We need a new economics
According to MIT and Harvard trained economist Dr. June Sekera — who leads the Public Economy Project at Tufts University’s Global Development And Environment Institute (GDAE) — net energy decline proves that neoclassical economic theory is simply not fit for purpose.
In Working Paper №17–02 published by the GDAE, Sekera argues that: “One of the most important contributions of biophysical economics is its critique that mainstream economics disregards the biophysical basis of production, and energy in particular.”
Policymakers, she says, “need to understand the biophysical imperative: that societal net energy yield is falling. Hence the need for a biophysical economics, and for policymakers to comprehend its central messages.”
Yet a key problem is that mainstream economics is held back from being able to even comprehend the existence of net energy decline due to an ideological obsession with the market.

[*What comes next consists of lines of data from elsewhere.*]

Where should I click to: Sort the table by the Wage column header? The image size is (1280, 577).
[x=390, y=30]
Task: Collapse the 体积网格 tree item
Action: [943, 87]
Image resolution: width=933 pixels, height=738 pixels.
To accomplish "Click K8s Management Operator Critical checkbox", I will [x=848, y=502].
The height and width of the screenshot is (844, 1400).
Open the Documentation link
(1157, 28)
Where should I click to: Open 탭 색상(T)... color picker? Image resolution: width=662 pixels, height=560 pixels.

The result is that production that occurs outside the market is seen as an aberration, a form of government, state or ‘political’ interference in the ‘natural’ dynamics of the market.
And this is why the market alone is incapable of generating solutions to the net energy crisis driving global economic stagnation. The modern market paradigm is fatally self-limited by the following dynamics: “short time horizons, growth as a requisite, gratuitous waste baked-in, profits as life-blood.” This renders it “incapable of producing solutions that demand long-view investment without profits.”
Thus, Sekera calls for a new “public economics” commensurate with what is needed for a successful energy transition. The new public economics will spur on breakthrough scientific and technological innovations that solve “common-need problems” based on “distributed decision-making and collective action.”
The resulting solutions will require “long time-horizon investment: investments with no immediate payoff in terms of saleable products, no visible ROI (return on investment), no profit-making in the near-term. Such investment can be generated only in a non-market environment, in which payment is collective and financial profit is not the point.”
The only problem is that, as Sekera herself recognizes, the main incubator and agent of the non-market public economy is government — but government itself is playing a key role in dismantling, hollowing-out and privatizing the non-market public economy.
There is only one solution to this conundrum, however difficult it might seem:
Citizens themselves at all scales have an opportunity to work together to salvage and regenerate new public economies based on pooling their human, financial and physical assets and resources, to facilitate the emergence of more viable and sustainable economic structures. Part of this will include adapting to post-carbon energy sources.
Far from representing the end of prosperity, this transition represents an opportunity to redefine prosperity beyond the idea of endlessly increasing material accumulation; and realigning society with the goal of meeting real-world human physical, psychological and spiritual needs.
What will emerge from efforts to do so has not yet been written. But those efforts will define the contours of the new post-carbon economy, as the unsustainable juggernaut of the old grinds slowly and painfully to a protracted, chaotic halt.
In coming years and decades, the reality of the need for a new economic science that reflects the dynamics of the economy’s fundamental embeddedness in the biophysical environment will become evermore obvious.
So say goodbye to endless growth neoliberalism.